Breaking through these barriers is the intent behind a pilot project in Idaho’s Big Wood River Basin, where a diverse group of local stakeholders has been meeting regularly with OSU climate and social scientists to talk about and plan for climate-driven changes in water quality and availability. Convening and hosting this “knowledge-to-action network” is the Climate Impacts Research Consortium (CIRC) based at Oregon State. By fall, the network will have developed and analyzed alternative scenarios based on climate models, land-use practices and population growth.
Sea Trio
Over the next 10 years, Oregon State University will be at the forefront of a ship building project that will “revitalize and transform” coastal-ocean science in the United States, says oceanographer and former U.S. Navy and NOAA administrator Rick Spinrad, the university’s vice president of research. OSU has been designated as the lead institution for the design, building and launching of as many as three state-of-the-art research vessels funded by the National Science Foundation.

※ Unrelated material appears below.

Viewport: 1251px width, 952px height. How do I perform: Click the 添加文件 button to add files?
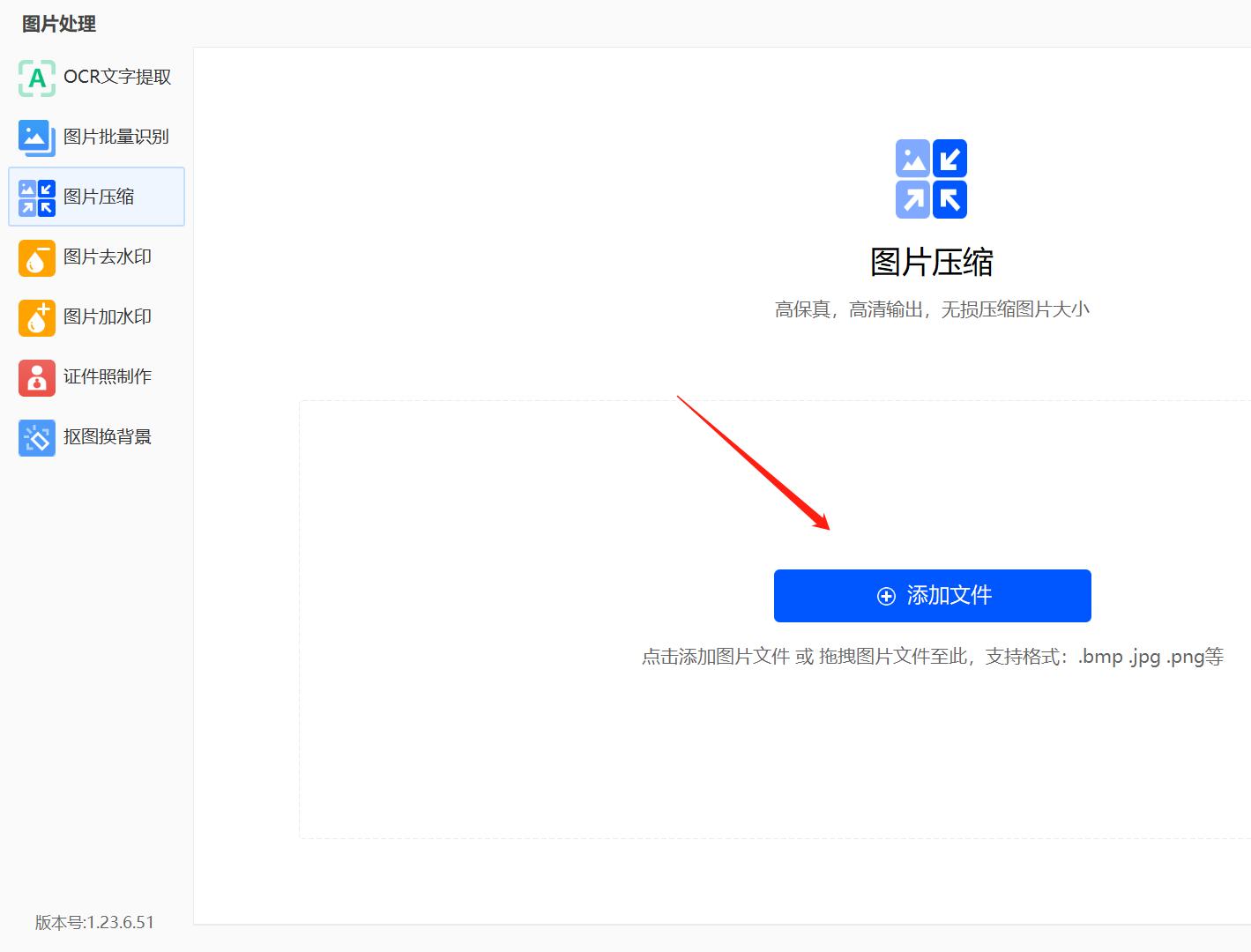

Officials expect the vessels to be positioned on the East Coast, the West Coast and the Gulf Coast, depending on research needs and available funds. The 175-foot vessels will be “floating, multi-use laboratories” that are “more seaworthy and environmentally green” than previous research vessels, says Mark Abbott, dean of the College of Earth, Ocean, and Atmospheric Sciences. The first ship will hit the water in 2019 or 2020.
Grape Crush
As you sip your favorite Oregon wine, do you ever wonder what happened to the discarded remains of those luscious grapes? Typically, the seeds, skins and stems from the nation’s 4 million tons of wine grapes have been tossed out — until now.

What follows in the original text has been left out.